Again, the main source of synergy in these partnerships is the fact that technology partners are able to train their deep learning algorithms with highly-specialized, high-quality data right from the application domain which makes it possible to achieve better results than if they had been using publicly available scans.
Hardware & Chips
I want to finish off this review by taking a look at the infrastructure at the heart of the deep learning revolution and the two companies who seem poised to drive its success in the future; NVIDIA and Intel. While NVIDIA remains the undisputed market leader in GPUs for deep learning, Intel has taken important steps to close the gap. Early in the year commentators were wondering "AI Is Super Hot, so Where Are All the Chip Firms That Aren’t Named Nvidia?" , it seems, however, like Intel wasn't going to be outstripped so easily acquiring first Nervana Systems to lay the ground work for a general deep learning infrastructure and then Movidius to gain high-performance SoC platforms for accelerating computer vision applications. In addition to that, Intel Capital will invest 250 million in autonomous driving over the next two years cementing their commitment to an AI-centered future of the company. We will have to wait until the new year, however, before the first fruits of Intel's acquisitions will reach the market in the form of deep learning chips .
In the meantime NVIDIA is harvesting the fruit of their enormous head start coming as the result of a 2 billion dollar R&D programme. In April they announced a new chip, the Pascal architecture-based Tesla P100 GPU , as well as the world's first deep learning supercomputer, the DGX-1 which uses 8x 16GB Tesla GPUs to provide the throughput of 250 CPU-based servers, networking, cables and racks, all in a single box.
These impressive new products and the increasing competition in the hardware space could prove to be a boon to cash strapped startups as costs for sophisticated deep learning infrastructure becomes cheaper and more readily available.

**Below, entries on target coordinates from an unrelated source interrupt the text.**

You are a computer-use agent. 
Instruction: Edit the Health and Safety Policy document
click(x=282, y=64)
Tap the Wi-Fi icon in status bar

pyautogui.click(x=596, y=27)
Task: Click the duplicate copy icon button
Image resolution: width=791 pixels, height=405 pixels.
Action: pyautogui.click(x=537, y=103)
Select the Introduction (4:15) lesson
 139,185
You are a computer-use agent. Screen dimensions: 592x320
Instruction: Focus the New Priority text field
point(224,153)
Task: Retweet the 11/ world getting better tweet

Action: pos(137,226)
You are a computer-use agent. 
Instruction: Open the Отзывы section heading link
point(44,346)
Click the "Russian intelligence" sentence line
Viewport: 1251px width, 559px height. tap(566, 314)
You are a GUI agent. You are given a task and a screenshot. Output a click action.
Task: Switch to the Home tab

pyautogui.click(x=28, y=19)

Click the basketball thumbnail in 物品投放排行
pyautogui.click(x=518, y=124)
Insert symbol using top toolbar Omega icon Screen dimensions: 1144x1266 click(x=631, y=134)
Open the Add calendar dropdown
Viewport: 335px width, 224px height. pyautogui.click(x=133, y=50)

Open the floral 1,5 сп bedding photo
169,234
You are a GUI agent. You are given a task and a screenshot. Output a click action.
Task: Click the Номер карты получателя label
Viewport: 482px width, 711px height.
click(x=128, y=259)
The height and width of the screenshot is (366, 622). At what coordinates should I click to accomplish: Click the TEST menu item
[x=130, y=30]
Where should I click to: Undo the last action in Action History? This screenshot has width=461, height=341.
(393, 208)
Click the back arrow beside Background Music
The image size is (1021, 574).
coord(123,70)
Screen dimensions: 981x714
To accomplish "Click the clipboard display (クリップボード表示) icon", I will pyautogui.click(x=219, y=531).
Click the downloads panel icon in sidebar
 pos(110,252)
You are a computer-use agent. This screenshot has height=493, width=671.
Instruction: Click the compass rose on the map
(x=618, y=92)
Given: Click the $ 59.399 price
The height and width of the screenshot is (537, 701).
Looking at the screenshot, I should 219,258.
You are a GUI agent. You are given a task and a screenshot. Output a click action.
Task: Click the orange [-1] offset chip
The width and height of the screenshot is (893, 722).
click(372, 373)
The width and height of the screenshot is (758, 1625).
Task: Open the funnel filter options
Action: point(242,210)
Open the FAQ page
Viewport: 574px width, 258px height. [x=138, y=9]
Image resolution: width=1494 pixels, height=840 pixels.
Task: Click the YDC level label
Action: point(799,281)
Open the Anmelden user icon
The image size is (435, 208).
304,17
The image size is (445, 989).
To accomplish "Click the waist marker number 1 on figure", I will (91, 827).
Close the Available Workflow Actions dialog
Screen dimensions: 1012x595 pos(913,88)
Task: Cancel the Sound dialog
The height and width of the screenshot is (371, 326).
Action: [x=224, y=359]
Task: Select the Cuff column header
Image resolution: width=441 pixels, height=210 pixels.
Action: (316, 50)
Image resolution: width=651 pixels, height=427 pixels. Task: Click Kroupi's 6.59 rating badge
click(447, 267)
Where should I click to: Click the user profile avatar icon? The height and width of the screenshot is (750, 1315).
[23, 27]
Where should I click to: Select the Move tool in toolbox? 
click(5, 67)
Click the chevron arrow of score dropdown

If, furthermore, startups manage to find opportunities for partnerships that will give them access to abundant and high quality data, we might see more dominance from independent players and a contravening trend to the industry consolidation that has been driven by a few tech giant's insatiable appetite for AI companies. Another factor, as we have seen, to reduce data dependence is to come up with algorithms that are increasingly capable to work with raw, unlabelled data or to generate it on demand. So going into the new year we will keep our eyes on the exciting research in the areas of generative methods and reinforcement learning.
I hope you enjoyed this little whirlwind tour of forces commingling to make this a very exciting year in deep learning.